O -en ocasiones- estamos como queriendo comprar el don de Dios, de manera semejante a Simón el mago, que quiere comprarles a los apóstoles el poder de Dios que hay en ellos y que es capaz –incluso- de hacer milagros (Hech 8, 9). A veces nosotros también queremos «comprar» el amor de Dios con buenas obras y nos equivocamos en la procedencia. El nacimiento de un hijo no viene antes de la concepción del mismo, siempre viene después. Los frutos vienen después de que el árbol ha crecido y tiene la capacidad de engendrar frutos. Nosotros hemos de acoger el amor, vivir en el amor para que el amor dé frutos en nosotros. Y no a la inversa. Por eso el pasaje del ciego de nacimiento nos pone ante la situación de nuestro propio encuentro personal con Jesús y de la necesidad que tenemos de salir a su paso, de colocarnos en su camino. Ya no diremos «ir a su encuentro». Algo más sencillo y accesible para nuestra debilidad y ceguera: colocarnos cerca del amor para que al pasar sane nuestras cegueras, sane nuestro corazón y no seamos empecinadamente ciegos como los fariseos. Su gran pecado fue no querer abrir su corazón al amor. Ese fue su gran pecado, su gran error, llamémosle como queramos. El nuestro puede ser haber abierto los ojos y no vivir correspondiendo al amor. Estaríamos en la misma situación. Jesús por eso, al final del pasaje del Evangelio y a las puertas ya casi de la semana de Pascua nos pregunta como al ciego de Jericó:
-“¿Crees en el Hijo del Hombre? 
El dijo: -¿Quién es?
-El que te está hablando. 
-Sí, Señor, creo.
El Señor hoy nos sitúa frente a las dos posiciones. Nos vuelve por fin a este tercer momento, el momento de confirmar y reafirmar nuestra confianza en Dios. Nuestro deseo de recibir, de ser amados por Dios, de ponernos a tiro del amor de Dios para que el amor de Dios transforme nuestra vida y nos aleje de esa ceguera que siempre está rondando -como dice el apóstol san Pedro en su carta- «como león rugiente buscando a quién devorar». Siempre está rondando: la soberbia, el egoísmo, el hedonismo, nuestro amor desordenado a nosotros mismos. Es nuestro gran enemigo y es nuestra gran piedra de tropiezo. La misma que llevó al principio del hombre al pecado vuelve a conducirnos hoy. Aparece como la catarata de los ojos impidiendo ver, y, poco a poco va emborronando tanto la imagen, que, al final ya no puedes ver nada.
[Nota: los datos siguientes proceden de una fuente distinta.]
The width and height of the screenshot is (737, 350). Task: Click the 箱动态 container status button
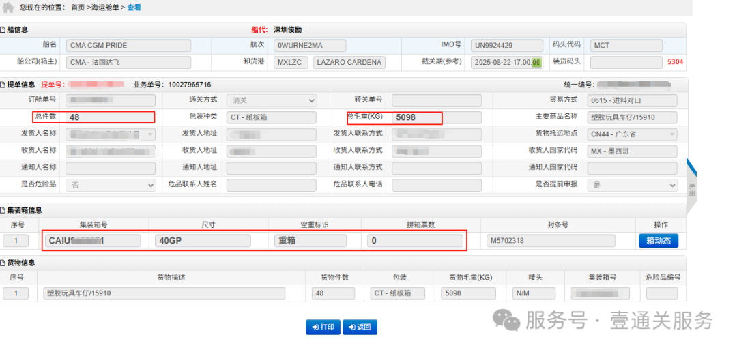pyautogui.click(x=658, y=241)
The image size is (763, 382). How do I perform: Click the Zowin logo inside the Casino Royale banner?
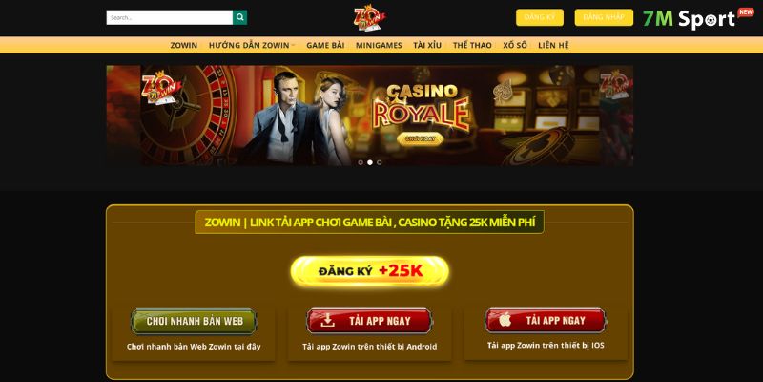[x=160, y=89]
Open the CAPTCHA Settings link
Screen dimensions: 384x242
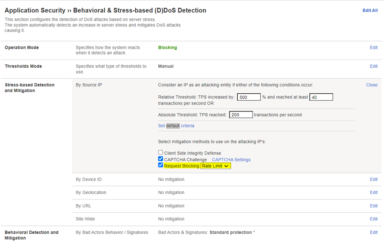231,159
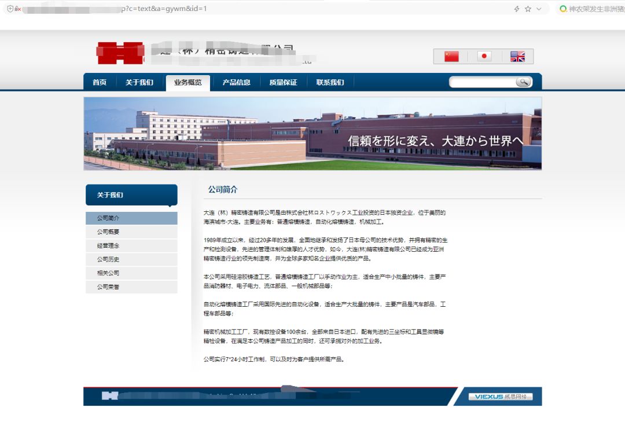The image size is (625, 437).
Task: Open the 首页 menu item
Action: pos(99,82)

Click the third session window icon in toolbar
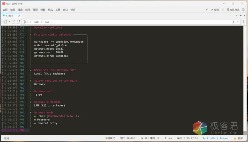[18, 22]
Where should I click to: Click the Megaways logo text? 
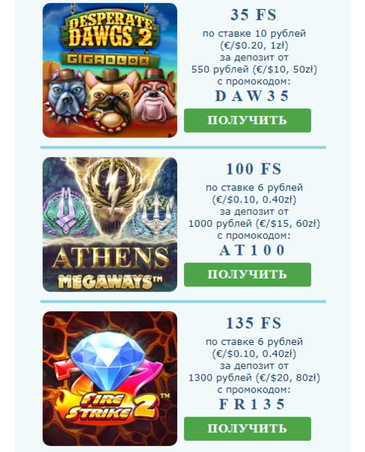click(x=110, y=281)
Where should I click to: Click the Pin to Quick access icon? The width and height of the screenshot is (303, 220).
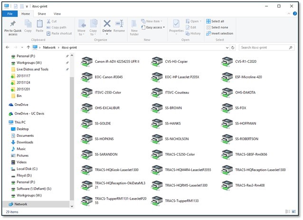[x=13, y=25]
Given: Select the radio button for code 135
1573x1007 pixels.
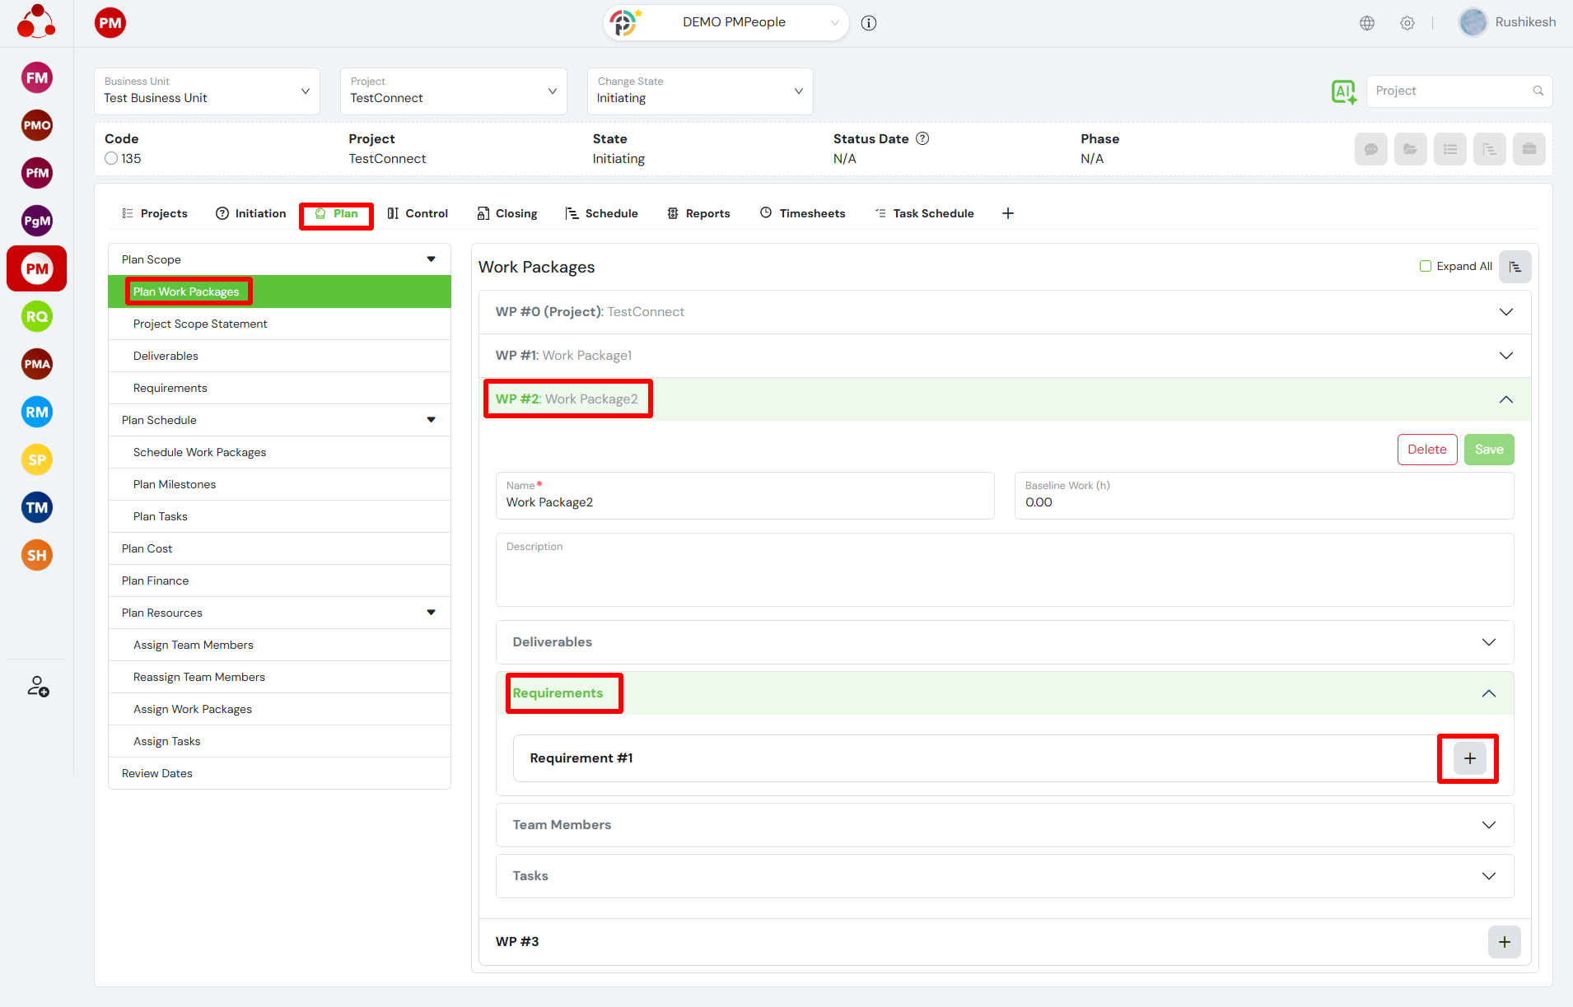Looking at the screenshot, I should (x=112, y=159).
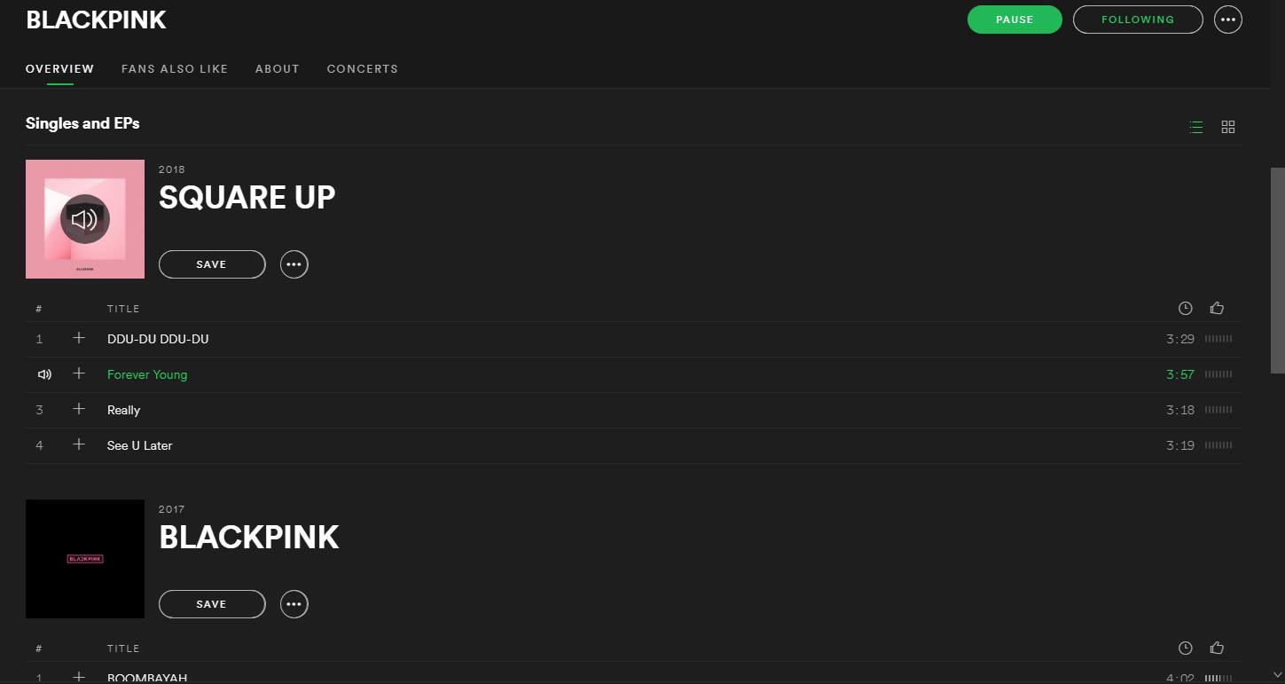This screenshot has height=684, width=1285.
Task: Save the 2017 BLACKPINK album
Action: [212, 604]
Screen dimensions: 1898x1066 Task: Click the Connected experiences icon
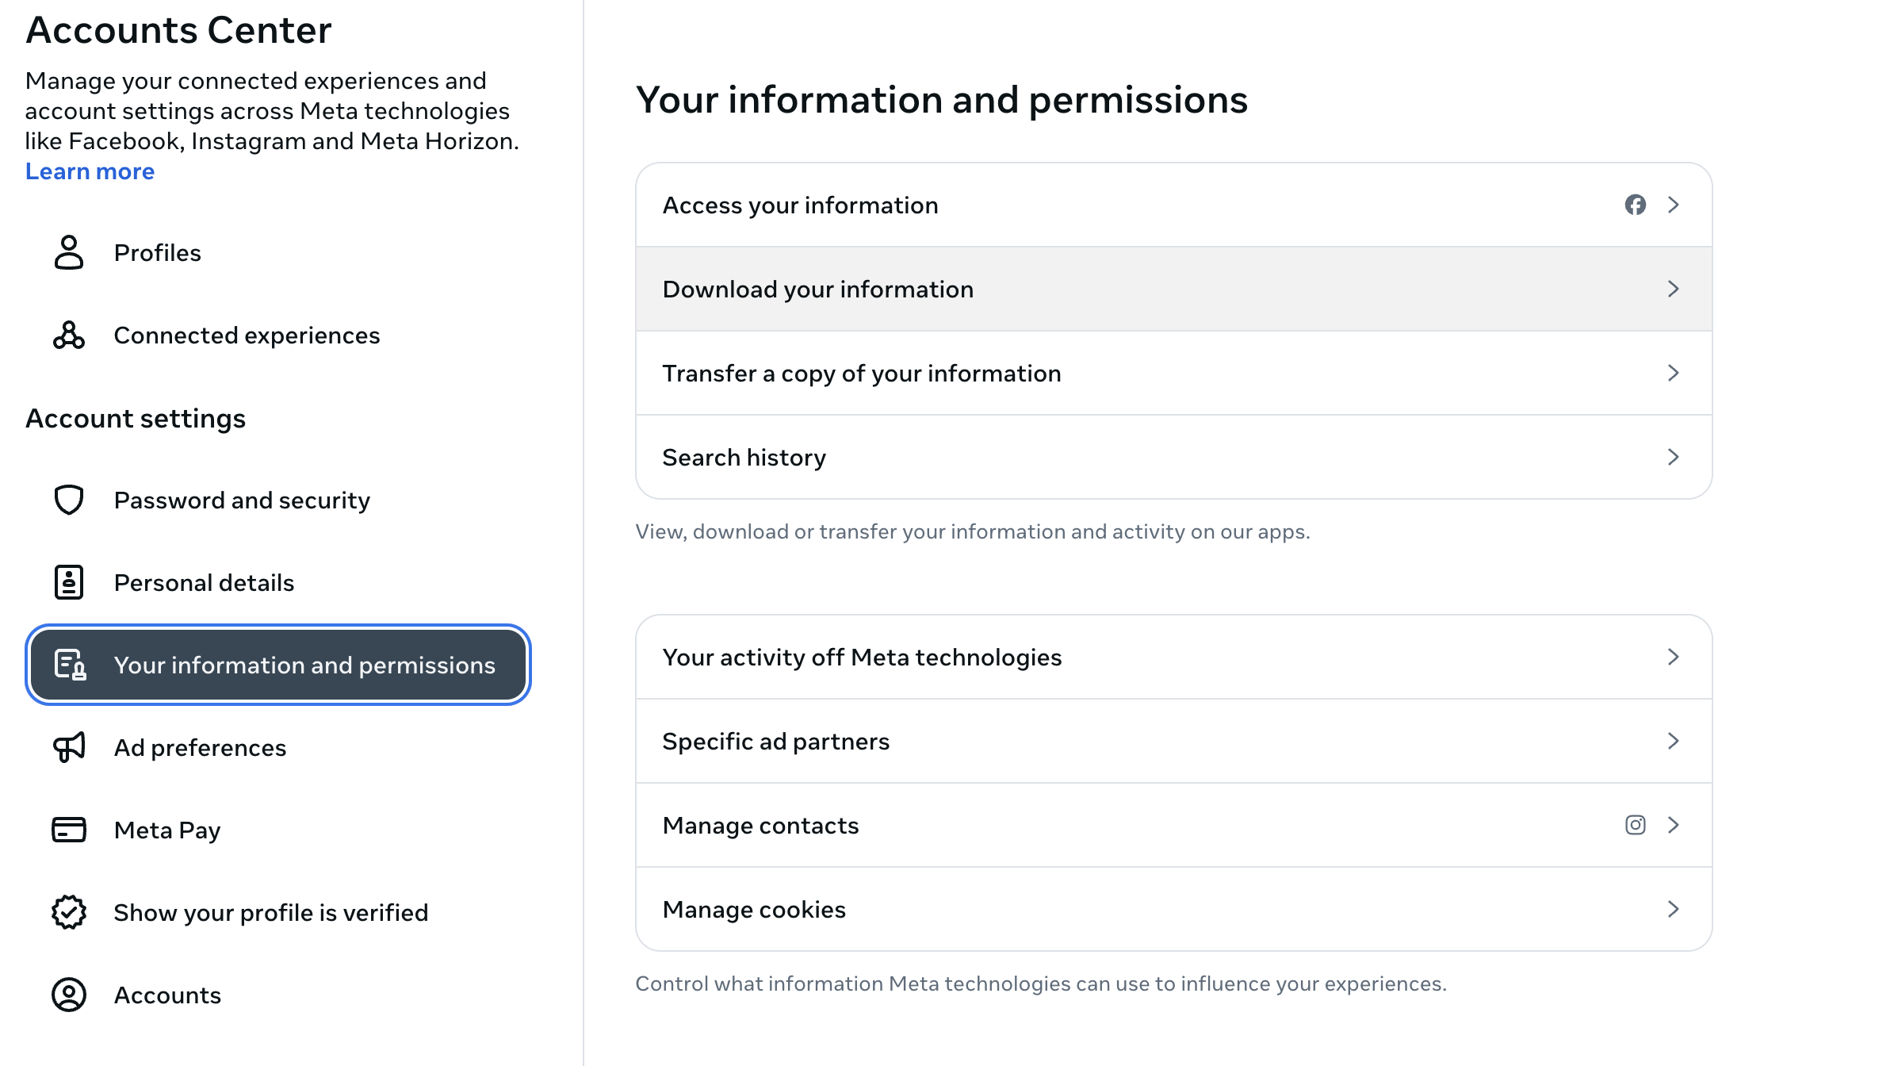point(69,336)
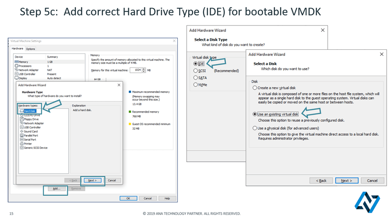Click into the memory size input field
The image size is (389, 217).
135,70
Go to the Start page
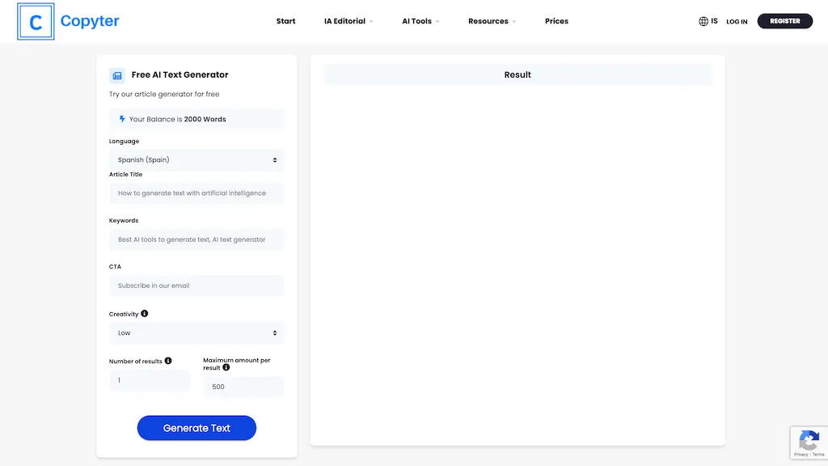Screen dimensions: 828x466 (x=285, y=22)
Debemos estar muy cerca del lugar por donde pasa Jesús para poder verlo, contemplarlo, mirarlo y nunca perderlo de vista. Que siempre podamos ver y ver el amor para acogerlo y para compartirlo. El Amor, no un falso amor que después siempre pasa factura. Estamos llamados a resucitar con Jesús. Estamos llamados a pasar también con Jesús el trecho de la cruz pero nuestro fondo, nuestra final es ver. 
Acerquémonos a Jesús. Pongamos empeño en estos días grandes de nuestra fe, pongamos empeño en estar a un paso de Jesús para que podamos entender y recibir su amor y seamos capaces de amar para poder así recuperar la vista. ¡Estamos llamados a ver!